──────── Provided information

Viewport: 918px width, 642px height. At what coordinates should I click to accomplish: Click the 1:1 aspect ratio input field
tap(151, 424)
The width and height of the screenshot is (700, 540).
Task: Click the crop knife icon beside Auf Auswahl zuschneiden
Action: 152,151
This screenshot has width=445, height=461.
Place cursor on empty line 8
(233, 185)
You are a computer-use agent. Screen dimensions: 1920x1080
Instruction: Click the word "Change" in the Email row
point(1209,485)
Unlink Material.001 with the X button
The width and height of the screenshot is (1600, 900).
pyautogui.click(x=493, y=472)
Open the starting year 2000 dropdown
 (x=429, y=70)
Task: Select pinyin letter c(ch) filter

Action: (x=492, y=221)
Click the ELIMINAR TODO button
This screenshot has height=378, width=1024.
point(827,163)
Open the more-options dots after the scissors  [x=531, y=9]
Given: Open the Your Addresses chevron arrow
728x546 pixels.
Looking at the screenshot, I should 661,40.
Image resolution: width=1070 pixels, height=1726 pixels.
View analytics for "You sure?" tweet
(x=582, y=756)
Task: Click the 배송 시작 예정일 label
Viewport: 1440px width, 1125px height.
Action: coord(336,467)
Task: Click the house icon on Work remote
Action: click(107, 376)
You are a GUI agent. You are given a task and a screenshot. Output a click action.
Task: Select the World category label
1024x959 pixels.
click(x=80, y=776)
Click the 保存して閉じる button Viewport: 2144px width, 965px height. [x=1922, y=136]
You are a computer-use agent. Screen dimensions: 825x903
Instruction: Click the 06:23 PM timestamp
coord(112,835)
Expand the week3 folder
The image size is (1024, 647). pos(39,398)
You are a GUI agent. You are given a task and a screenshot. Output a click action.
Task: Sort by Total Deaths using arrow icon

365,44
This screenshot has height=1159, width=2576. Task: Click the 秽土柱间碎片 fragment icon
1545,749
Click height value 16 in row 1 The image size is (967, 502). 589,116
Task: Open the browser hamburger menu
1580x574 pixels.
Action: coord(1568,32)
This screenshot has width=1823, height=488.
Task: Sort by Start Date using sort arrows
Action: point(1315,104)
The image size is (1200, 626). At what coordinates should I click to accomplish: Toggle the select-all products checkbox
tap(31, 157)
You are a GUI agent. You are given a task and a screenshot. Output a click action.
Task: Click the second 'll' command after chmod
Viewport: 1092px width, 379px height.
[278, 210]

────────────────

**Brief:** Whatever lies between the line containing "This screenshot has height=378, width=1024." and the final line above, both included, must be returned exactly.

**The answer:**
This screenshot has height=378, width=1024.
point(827,163)
Open the more-options dots after the scissors  [x=531, y=9]
Given: Open the Your Addresses chevron arrow
728x546 pixels.
Looking at the screenshot, I should 661,40.
Image resolution: width=1070 pixels, height=1726 pixels.
View analytics for "You sure?" tweet
(x=582, y=756)
Task: Click the 배송 시작 예정일 label
Viewport: 1440px width, 1125px height.
Action: coord(336,467)
Task: Click the house icon on Work remote
Action: click(107, 376)
You are a GUI agent. You are given a task and a screenshot. Output a click action.
Task: Select the World category label
1024x959 pixels.
click(x=80, y=776)
Click the 保存して閉じる button Viewport: 2144px width, 965px height. [x=1922, y=136]
You are a computer-use agent. Screen dimensions: 825x903
Instruction: Click the 06:23 PM timestamp
coord(112,835)
Expand the week3 folder
The image size is (1024, 647). pos(39,398)
You are a GUI agent. You are given a task and a screenshot. Output a click action.
Task: Sort by Total Deaths using arrow icon

365,44
This screenshot has height=1159, width=2576. Task: Click the 秽土柱间碎片 fragment icon
1545,749
Click height value 16 in row 1 The image size is (967, 502). 589,116
Task: Open the browser hamburger menu
1580x574 pixels.
Action: coord(1568,32)
This screenshot has width=1823, height=488.
Task: Sort by Start Date using sort arrows
Action: point(1315,104)
The image size is (1200, 626). At what coordinates should I click to accomplish: Toggle the select-all products checkbox
tap(31, 157)
You are a GUI agent. You are given a task and a screenshot. Output a click action.
Task: Click the second 'll' command after chmod
Viewport: 1092px width, 379px height.
[278, 210]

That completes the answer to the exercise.